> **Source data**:
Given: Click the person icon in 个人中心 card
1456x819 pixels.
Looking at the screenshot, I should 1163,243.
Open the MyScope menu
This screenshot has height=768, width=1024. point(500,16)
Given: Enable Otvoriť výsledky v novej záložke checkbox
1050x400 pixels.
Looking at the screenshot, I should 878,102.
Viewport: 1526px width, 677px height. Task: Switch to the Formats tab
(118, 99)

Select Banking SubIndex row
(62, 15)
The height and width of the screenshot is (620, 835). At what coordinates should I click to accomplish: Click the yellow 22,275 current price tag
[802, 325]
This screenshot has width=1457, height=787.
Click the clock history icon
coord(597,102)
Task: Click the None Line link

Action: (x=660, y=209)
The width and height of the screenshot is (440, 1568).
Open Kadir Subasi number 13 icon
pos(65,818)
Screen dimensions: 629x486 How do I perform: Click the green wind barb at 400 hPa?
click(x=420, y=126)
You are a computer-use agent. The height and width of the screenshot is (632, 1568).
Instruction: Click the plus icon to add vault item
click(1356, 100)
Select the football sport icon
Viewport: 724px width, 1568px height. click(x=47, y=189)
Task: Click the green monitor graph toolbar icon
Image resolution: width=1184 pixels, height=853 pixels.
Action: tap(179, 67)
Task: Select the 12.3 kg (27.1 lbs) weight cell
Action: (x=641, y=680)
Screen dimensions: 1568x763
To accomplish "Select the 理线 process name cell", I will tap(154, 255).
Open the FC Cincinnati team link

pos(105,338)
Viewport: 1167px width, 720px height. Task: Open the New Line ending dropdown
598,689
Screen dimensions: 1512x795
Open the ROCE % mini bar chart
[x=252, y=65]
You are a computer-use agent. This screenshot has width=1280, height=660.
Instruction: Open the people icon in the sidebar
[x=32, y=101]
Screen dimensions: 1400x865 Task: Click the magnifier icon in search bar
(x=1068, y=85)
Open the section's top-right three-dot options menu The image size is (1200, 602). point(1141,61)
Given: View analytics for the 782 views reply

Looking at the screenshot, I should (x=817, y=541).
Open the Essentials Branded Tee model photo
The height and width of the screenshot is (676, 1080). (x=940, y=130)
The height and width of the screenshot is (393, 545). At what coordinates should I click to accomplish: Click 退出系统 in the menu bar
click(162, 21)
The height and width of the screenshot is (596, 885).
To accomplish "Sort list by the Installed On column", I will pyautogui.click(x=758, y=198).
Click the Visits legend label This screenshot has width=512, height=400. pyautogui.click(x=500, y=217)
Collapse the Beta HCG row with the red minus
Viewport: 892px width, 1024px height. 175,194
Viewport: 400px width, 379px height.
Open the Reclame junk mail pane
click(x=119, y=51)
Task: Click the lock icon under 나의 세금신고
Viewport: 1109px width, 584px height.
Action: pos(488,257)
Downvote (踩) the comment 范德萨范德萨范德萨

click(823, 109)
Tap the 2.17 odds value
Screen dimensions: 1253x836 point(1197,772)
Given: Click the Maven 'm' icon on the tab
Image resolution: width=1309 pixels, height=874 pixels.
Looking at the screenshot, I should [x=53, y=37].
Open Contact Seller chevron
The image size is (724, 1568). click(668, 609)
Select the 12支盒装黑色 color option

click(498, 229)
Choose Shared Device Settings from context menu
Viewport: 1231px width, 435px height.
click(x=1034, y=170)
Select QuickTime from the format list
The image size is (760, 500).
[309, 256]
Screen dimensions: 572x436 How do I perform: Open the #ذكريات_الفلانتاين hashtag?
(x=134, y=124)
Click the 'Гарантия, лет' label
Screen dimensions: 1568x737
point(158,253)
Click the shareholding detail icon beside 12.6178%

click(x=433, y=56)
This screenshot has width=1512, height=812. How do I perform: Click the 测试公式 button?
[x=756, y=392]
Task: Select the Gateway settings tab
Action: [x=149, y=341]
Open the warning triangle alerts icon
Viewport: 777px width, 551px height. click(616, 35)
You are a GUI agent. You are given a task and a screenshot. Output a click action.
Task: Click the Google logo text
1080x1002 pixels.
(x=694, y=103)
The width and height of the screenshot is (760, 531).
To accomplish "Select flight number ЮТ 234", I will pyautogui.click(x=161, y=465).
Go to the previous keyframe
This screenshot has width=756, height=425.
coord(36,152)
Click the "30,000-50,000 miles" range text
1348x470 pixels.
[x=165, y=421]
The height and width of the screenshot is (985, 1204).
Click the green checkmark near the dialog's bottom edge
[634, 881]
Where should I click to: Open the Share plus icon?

> **EXERCISE GOAL**:
Type out the entries again, word for word.

> **FINISHED EXERCISE**:
Given: Click the person icon in 个人中心 card
1456x819 pixels.
Looking at the screenshot, I should 1163,243.
Open the MyScope menu
This screenshot has height=768, width=1024. point(500,16)
Given: Enable Otvoriť výsledky v novej záložke checkbox
1050x400 pixels.
Looking at the screenshot, I should 878,102.
Viewport: 1526px width, 677px height. Task: Switch to the Formats tab
(118, 99)

Select Banking SubIndex row
(62, 15)
The height and width of the screenshot is (620, 835). At what coordinates should I click to accomplish: Click the yellow 22,275 current price tag
[802, 325]
This screenshot has width=1457, height=787.
Click the clock history icon
coord(597,102)
Task: Click the None Line link

Action: (x=660, y=209)
The width and height of the screenshot is (440, 1568).
Open Kadir Subasi number 13 icon
pos(65,818)
Screen dimensions: 629x486 How do I perform: Click the green wind barb at 400 hPa?
click(x=420, y=126)
You are a computer-use agent. The height and width of the screenshot is (632, 1568).
Instruction: Click the plus icon to add vault item
click(1356, 100)
Select the football sport icon
Viewport: 724px width, 1568px height. click(x=47, y=189)
Task: Click the green monitor graph toolbar icon
Image resolution: width=1184 pixels, height=853 pixels.
Action: tap(179, 67)
Task: Select the 12.3 kg (27.1 lbs) weight cell
Action: (x=641, y=680)
Screen dimensions: 1568x763
To accomplish "Select the 理线 process name cell", I will tap(154, 255).
Open the FC Cincinnati team link

pos(105,338)
Viewport: 1167px width, 720px height. Task: Open the New Line ending dropdown
598,689
Screen dimensions: 1512x795
Open the ROCE % mini bar chart
[x=252, y=65]
You are a computer-use agent. This screenshot has width=1280, height=660.
Instruction: Open the people icon in the sidebar
[x=32, y=101]
Screen dimensions: 1400x865 Task: Click the magnifier icon in search bar
(x=1068, y=85)
Open the section's top-right three-dot options menu The image size is (1200, 602). point(1141,61)
Given: View analytics for the 782 views reply

Looking at the screenshot, I should (x=817, y=541).
Open the Essentials Branded Tee model photo
The height and width of the screenshot is (676, 1080). (x=940, y=130)
The height and width of the screenshot is (393, 545). At what coordinates should I click to accomplish: Click 退出系统 in the menu bar
click(162, 21)
The height and width of the screenshot is (596, 885).
To accomplish "Sort list by the Installed On column", I will pyautogui.click(x=758, y=198).
Click the Visits legend label This screenshot has width=512, height=400. pyautogui.click(x=500, y=217)
Collapse the Beta HCG row with the red minus
Viewport: 892px width, 1024px height. 175,194
Viewport: 400px width, 379px height.
Open the Reclame junk mail pane
click(x=119, y=51)
Task: Click the lock icon under 나의 세금신고
Viewport: 1109px width, 584px height.
Action: pos(488,257)
Downvote (踩) the comment 范德萨范德萨范德萨

click(823, 109)
Tap the 2.17 odds value
Screen dimensions: 1253x836 point(1197,772)
Given: Click the Maven 'm' icon on the tab
Image resolution: width=1309 pixels, height=874 pixels.
Looking at the screenshot, I should [x=53, y=37].
Open Contact Seller chevron
The image size is (724, 1568). click(668, 609)
Select the 12支盒装黑色 color option

click(498, 229)
Choose Shared Device Settings from context menu
Viewport: 1231px width, 435px height.
click(x=1034, y=170)
Select QuickTime from the format list
The image size is (760, 500).
[309, 256]
Screen dimensions: 572x436 How do I perform: Open the #ذكريات_الفلانتاين hashtag?
(x=134, y=124)
Click the 'Гарантия, лет' label
Screen dimensions: 1568x737
point(158,253)
Click the shareholding detail icon beside 12.6178%

click(x=433, y=56)
This screenshot has width=1512, height=812. How do I perform: Click the 测试公式 button?
[x=756, y=392]
Task: Select the Gateway settings tab
Action: [x=149, y=341]
Open the warning triangle alerts icon
Viewport: 777px width, 551px height. click(616, 35)
You are a GUI agent. You are given a task and a screenshot. Output a click action.
Task: Click the Google logo text
1080x1002 pixels.
(x=694, y=103)
The width and height of the screenshot is (760, 531).
To accomplish "Select flight number ЮТ 234", I will pyautogui.click(x=161, y=465).
Go to the previous keyframe
This screenshot has width=756, height=425.
coord(36,152)
Click the "30,000-50,000 miles" range text
1348x470 pixels.
[x=165, y=421]
The height and width of the screenshot is (985, 1204).
Click the green checkmark near the dialog's bottom edge
[634, 881]
Where should I click to: Open the Share plus icon?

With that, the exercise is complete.